To człowiek, który na boisku oczekuje profesjonalizmu i pracy, ogromnej ilości pracy. Także dlatego, że to właśnie ona jest potrzebna, żeby podnieść Romę po ostatnich, rozczarowujących sezonach. Taką mentalnością dzień po dniu przekonuje do siebie kibiców, zarząd oraz piłkarzy, co potwierdził wczoraj Benatia: „Trener bardzo wierzy w pracę. Jest dla niego najważniejsza. Trzeba podchodzić do niej serio, nie wygłupiać się na treningach. Wszystko, co robi, ma być zrobione dobrze”. Jest to więc człowiek z charakterem, co potwierdzają także jego ostre słowa na temat protestów wypowiedziane na konferencji prasowej: „Ci, którzy krytykują klub i piłkarzy, nie mogą być kibicami Romy. W najgorszym przypadku to kibice Lazio.”
Słowa te, co nie może dziwić, wywołały ostre polemiki w mieście. Choć trener następnie doprecyzował: „Miałem na myśli to, że o Romie się nie dyskutuje, tylko się ją kocha”. Od samego początku potwierdza się, że dla trenera najważniejsza jest zawsze drużyna: „Muszę bronić moich graczy”. Garcia chce ich bronić przed wszystkim i wszystkimi. Także przed protestami, które miały miejsce w Riscone di Brunico. Nic poważnego. Grupka około 30 fanów rozzłoszczonych rozczarowaniami, jak choćby porażka w derby o Puchar Włoch, która pozostawiła bolesne do tej pory rany.

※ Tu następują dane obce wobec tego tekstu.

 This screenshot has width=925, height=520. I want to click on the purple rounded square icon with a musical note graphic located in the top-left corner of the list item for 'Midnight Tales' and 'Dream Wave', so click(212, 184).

Wydaje się jednak, że Garcia zrozumiał, jakie były i jakie są problemy tej drużyny i robi wszystko, żeby im zaradzić. Jak? Poprzez pracę, którą wczoraj drużyna wykonywała na dwóch sesjach treningowych. W czasie pierwszej, w której uczestniczył także Massara, Osvaldo przerwał ćwiczenia. Nic poważnego, lekki uraz, który zmusił go do wcześniejszego zejścia z boiska, żeby potem ćwiczyć indywidualnie z fizjoterapeutą na siłowni. Nadal nieobecny jest Marquinhos, który zmaga się z gorączką. W treningu taktycznym, który trwał 1 godzinę i 56 minut, rozbrzmiewały często zagrzewające do pracy okrzyki Garcii. W sesji tej uczestniczyli także nowi zawodnicy Romy, Jedvaj i Skorupski.
Po południu przyszedł czas na drugą sesję treningową. Nadal nieobecny Marquinhos, osobno trenują Benatia i Osvaldo, ćwicząc pod okiem Chinniciego i Ferrariego. Reszta grupy tymczasem skupia się na pracy atletycznej i podaniach piłki. Na koniec treningu Osvaldo rozładowuje napięcie, z własnej woli wychodząc do siatek ograniczających boisko, żeby rozdać kilka autografów. Kibicom proszącym go, żeby został w Romie, odpowiada: „Porozmawiajcie z Sabatinim”.
„Po prawie tygodniu pracy mogę powiedzieć, że jesteśmy wszyscy zadowoleni. Zaczęliśmy pracować po 40 dniach wakacji i goryczy, którą dzieliliśmy z naszymi kibicami” – deklaruje Bogdan Lobont, który właśnie odnowił konkrakt z Romą. – „Jestem już prawdziwym rzymianinem. To mój piąty rok w Romie i chcę tu zostać długo. Musimy teraz patrzeć przed siebie, trzymać się razem – kibice i piłkarze. Nie chcę mówić więcej. Teraz potrzebne są czyny. Garcia? W kontekście moich doświadczeń, do pierwszego dnia mnie trochę wzruszył. Przypomniał mi czasy Ajaxu. Treningi są mniej więcej podobne. On sam jest na pewno sobą, która od samego początku wzbudza szacunek”. Zapytany o to, jak opisałby rodzącą się właśnie drużynę, Lobont mówi krótko: „To Roma głodna sukcesu!”